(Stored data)
-------

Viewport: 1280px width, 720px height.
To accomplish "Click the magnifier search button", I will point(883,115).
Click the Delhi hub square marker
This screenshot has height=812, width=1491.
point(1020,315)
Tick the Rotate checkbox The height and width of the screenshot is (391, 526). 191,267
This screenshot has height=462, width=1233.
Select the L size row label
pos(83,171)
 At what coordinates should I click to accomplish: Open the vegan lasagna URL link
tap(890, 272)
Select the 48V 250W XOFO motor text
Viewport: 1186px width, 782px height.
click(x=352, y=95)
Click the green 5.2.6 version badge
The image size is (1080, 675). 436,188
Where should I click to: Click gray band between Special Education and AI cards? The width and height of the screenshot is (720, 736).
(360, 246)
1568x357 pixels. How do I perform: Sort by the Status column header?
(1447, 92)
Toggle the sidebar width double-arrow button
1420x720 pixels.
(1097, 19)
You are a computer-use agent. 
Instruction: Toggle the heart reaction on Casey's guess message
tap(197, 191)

-------

• _Try it_:
Please copy only these lines, exactly: the first line of the records through the line containing "You are a computer-use agent.", ends included.

• _Answer area_:
Viewport: 1280px width, 720px height.
To accomplish "Click the magnifier search button", I will point(883,115).
Click the Delhi hub square marker
This screenshot has height=812, width=1491.
point(1020,315)
Tick the Rotate checkbox The height and width of the screenshot is (391, 526). 191,267
This screenshot has height=462, width=1233.
Select the L size row label
pos(83,171)
 At what coordinates should I click to accomplish: Open the vegan lasagna URL link
tap(890, 272)
Select the 48V 250W XOFO motor text
Viewport: 1186px width, 782px height.
click(x=352, y=95)
Click the green 5.2.6 version badge
The image size is (1080, 675). 436,188
Where should I click to: Click gray band between Special Education and AI cards? The width and height of the screenshot is (720, 736).
(360, 246)
1568x357 pixels. How do I perform: Sort by the Status column header?
(1447, 92)
Toggle the sidebar width double-arrow button
1420x720 pixels.
(1097, 19)
You are a computer-use agent. 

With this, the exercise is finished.